Work to complete
Write the rows starting at the line with "Where should I click to: Open Part" and ending at the line with "Action: 333,176" as a two-column CSV with the headers instruction and action, one line per row. Put each row's text and its answer in their own quoted fields, with line breaks replaced by spaces.

Records for processing

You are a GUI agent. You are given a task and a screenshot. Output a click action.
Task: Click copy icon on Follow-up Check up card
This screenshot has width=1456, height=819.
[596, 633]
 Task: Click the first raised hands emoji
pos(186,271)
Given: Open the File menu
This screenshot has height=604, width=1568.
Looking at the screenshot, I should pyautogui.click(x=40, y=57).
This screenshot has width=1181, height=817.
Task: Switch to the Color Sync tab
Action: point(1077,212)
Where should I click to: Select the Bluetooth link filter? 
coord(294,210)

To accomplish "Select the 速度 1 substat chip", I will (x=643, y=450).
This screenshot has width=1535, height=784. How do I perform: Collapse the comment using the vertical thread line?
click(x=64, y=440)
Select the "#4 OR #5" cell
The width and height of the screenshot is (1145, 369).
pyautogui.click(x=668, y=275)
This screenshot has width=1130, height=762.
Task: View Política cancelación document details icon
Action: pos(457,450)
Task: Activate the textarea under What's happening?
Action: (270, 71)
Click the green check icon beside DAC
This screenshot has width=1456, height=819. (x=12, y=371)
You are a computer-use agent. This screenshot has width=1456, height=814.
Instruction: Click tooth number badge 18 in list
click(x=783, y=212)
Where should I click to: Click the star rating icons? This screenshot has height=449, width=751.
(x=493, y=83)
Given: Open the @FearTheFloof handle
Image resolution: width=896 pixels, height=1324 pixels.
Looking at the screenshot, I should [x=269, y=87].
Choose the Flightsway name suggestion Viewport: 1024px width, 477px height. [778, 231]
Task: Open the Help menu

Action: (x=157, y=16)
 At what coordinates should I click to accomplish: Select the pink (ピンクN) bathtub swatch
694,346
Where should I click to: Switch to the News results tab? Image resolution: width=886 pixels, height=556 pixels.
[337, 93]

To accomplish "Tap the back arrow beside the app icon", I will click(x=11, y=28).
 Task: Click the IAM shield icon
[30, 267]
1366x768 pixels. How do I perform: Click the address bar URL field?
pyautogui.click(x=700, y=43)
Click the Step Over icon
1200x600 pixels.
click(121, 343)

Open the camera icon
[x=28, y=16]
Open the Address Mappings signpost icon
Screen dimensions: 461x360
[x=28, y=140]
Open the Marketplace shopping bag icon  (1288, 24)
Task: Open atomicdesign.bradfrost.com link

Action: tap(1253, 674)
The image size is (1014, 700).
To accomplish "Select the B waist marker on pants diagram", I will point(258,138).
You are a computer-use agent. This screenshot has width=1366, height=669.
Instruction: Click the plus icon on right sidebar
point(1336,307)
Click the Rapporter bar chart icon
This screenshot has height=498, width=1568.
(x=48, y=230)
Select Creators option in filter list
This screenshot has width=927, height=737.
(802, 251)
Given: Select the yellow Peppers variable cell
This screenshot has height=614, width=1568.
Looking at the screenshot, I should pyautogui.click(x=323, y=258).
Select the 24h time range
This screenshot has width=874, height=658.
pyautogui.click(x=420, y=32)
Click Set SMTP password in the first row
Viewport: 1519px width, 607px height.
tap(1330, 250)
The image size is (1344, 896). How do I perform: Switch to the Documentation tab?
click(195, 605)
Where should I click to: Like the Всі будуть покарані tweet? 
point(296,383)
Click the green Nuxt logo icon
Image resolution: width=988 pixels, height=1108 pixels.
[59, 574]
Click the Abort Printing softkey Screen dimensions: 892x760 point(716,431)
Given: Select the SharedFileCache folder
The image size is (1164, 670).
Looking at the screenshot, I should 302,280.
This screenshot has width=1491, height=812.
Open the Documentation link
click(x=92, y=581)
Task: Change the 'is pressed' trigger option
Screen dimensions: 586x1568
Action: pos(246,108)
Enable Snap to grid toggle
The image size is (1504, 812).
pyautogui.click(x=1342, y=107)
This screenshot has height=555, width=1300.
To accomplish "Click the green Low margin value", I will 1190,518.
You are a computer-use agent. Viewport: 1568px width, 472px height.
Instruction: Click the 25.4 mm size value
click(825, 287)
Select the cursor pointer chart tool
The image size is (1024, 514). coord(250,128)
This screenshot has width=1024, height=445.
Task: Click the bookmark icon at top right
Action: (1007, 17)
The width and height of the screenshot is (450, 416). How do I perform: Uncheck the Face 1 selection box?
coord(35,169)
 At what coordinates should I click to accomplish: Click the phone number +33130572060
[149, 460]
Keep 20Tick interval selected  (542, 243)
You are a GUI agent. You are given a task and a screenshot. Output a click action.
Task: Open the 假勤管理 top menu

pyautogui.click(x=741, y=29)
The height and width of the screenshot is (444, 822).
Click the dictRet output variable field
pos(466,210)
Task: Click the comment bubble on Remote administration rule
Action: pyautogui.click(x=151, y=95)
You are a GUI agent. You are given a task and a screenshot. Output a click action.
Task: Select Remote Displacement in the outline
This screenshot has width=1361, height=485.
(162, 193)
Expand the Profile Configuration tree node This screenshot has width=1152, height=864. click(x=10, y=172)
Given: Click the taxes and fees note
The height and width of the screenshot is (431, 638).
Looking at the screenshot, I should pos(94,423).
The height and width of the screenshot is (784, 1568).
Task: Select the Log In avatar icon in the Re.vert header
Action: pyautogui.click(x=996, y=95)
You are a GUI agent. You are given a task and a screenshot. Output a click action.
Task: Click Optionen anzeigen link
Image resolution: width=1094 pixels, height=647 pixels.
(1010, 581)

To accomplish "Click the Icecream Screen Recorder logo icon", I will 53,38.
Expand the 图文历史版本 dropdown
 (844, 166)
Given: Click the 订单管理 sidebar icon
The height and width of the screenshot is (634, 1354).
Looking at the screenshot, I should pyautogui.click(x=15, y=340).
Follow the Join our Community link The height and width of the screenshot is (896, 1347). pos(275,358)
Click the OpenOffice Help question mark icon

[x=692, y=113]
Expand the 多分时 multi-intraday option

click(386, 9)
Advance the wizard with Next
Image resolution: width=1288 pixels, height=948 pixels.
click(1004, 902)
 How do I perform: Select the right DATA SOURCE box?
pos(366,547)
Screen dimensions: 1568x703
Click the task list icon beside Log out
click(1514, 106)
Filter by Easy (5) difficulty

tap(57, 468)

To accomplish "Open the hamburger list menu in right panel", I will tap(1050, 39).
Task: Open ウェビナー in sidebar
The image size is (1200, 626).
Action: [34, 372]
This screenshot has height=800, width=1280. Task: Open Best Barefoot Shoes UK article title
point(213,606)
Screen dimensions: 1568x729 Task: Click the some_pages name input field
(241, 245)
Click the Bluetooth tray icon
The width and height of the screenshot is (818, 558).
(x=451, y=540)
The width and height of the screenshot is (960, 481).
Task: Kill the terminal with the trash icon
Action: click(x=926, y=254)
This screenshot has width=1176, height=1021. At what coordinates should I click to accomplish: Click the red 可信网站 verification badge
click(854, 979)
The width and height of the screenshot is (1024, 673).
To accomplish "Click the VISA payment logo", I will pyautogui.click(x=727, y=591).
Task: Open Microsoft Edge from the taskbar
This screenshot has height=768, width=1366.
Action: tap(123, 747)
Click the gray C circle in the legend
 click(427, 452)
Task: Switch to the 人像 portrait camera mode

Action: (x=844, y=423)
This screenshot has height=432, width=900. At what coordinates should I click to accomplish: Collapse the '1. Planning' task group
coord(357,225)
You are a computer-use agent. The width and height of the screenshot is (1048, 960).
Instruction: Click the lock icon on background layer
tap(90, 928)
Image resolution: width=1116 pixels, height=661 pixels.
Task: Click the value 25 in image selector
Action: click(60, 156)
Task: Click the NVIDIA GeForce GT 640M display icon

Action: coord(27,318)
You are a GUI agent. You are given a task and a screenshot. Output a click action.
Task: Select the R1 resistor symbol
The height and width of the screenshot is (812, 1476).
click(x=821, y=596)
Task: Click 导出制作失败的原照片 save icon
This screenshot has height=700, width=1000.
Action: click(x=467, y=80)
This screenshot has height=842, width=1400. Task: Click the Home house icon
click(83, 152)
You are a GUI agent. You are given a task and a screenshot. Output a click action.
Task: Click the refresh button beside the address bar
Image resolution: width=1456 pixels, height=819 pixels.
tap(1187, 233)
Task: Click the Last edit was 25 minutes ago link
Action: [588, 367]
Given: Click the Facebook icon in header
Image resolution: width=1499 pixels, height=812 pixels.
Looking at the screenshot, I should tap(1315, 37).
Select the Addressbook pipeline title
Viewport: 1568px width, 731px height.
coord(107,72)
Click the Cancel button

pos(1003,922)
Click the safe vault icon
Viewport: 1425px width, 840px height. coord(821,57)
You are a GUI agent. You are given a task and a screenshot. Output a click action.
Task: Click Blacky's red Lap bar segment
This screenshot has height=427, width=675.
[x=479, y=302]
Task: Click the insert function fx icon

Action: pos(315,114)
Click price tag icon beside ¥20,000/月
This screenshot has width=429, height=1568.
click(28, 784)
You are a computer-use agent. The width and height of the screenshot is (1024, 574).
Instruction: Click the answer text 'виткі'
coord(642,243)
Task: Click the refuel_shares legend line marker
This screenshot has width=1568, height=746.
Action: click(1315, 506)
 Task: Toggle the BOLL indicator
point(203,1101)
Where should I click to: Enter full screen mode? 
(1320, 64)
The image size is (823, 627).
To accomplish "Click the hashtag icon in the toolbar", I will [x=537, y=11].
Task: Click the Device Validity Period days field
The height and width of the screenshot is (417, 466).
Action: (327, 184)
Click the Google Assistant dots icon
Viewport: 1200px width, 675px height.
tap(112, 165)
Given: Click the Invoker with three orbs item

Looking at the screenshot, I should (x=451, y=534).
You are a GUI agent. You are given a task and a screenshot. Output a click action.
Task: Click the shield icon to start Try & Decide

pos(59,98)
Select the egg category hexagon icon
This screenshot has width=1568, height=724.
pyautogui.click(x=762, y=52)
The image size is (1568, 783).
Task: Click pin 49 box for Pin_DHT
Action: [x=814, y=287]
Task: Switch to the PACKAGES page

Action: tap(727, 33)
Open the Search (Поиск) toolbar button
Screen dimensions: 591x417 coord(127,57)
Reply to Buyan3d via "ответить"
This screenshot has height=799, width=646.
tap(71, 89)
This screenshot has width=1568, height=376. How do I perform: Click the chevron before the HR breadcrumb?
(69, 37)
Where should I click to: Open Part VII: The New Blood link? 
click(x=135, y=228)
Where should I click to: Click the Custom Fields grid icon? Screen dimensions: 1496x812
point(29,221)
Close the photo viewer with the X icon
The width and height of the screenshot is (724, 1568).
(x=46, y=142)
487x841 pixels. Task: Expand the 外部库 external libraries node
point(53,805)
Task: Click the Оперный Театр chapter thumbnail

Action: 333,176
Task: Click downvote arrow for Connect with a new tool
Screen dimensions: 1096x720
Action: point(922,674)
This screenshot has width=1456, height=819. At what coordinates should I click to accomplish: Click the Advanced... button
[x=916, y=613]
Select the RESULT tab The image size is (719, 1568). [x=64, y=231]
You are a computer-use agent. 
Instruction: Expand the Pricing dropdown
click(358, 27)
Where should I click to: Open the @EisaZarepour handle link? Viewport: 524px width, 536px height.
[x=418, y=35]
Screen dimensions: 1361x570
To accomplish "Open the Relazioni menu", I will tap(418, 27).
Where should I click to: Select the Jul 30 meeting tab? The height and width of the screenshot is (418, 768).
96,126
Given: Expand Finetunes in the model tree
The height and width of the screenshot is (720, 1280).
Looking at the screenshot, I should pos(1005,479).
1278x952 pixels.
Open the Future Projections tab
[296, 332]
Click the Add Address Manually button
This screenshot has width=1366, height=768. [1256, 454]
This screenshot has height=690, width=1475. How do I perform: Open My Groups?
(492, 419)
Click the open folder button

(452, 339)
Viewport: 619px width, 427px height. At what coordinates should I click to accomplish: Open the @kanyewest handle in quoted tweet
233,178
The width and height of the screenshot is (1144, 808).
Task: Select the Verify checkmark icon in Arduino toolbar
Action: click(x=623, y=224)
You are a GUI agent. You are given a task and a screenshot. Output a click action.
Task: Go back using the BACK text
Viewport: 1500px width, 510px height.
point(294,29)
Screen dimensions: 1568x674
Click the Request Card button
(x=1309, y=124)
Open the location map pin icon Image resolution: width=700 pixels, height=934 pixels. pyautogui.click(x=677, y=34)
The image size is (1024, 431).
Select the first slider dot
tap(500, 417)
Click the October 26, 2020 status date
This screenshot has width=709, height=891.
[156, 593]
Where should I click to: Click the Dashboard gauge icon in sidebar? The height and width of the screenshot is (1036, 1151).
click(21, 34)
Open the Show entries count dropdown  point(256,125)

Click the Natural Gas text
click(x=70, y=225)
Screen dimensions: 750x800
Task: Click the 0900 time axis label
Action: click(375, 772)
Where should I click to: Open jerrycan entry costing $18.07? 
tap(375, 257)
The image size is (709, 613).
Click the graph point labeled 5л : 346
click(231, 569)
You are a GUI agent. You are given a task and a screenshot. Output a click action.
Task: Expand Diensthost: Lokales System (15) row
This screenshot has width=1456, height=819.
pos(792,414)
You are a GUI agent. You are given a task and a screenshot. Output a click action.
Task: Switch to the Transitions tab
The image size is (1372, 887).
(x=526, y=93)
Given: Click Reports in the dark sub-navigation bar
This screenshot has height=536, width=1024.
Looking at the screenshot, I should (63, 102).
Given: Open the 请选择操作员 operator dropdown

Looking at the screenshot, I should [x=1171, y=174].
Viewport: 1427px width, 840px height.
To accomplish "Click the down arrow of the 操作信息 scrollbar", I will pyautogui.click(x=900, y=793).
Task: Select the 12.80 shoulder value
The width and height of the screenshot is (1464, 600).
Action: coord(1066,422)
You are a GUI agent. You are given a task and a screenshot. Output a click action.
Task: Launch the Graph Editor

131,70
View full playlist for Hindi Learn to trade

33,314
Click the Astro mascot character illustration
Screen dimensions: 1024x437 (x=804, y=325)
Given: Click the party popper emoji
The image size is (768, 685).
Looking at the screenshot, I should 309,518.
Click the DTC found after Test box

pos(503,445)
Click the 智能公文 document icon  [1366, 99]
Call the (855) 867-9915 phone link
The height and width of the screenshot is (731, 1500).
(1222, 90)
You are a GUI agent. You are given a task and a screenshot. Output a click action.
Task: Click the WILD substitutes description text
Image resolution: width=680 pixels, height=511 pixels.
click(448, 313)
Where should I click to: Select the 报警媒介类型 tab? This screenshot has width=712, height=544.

Worked answer
instruction,action
"Where should I click to: Open Part VII: The New Blood link?","click(x=135, y=228)"
"Where should I click to: Click the Custom Fields grid icon? Screen dimensions: 1496x812","point(29,221)"
"Close the photo viewer with the X icon The width and height of the screenshot is (724, 1568).","(x=46, y=142)"
"487x841 pixels. Task: Expand the 外部库 external libraries node","point(53,805)"
"Task: Click the Оперный Театр chapter thumbnail","Action: 333,176"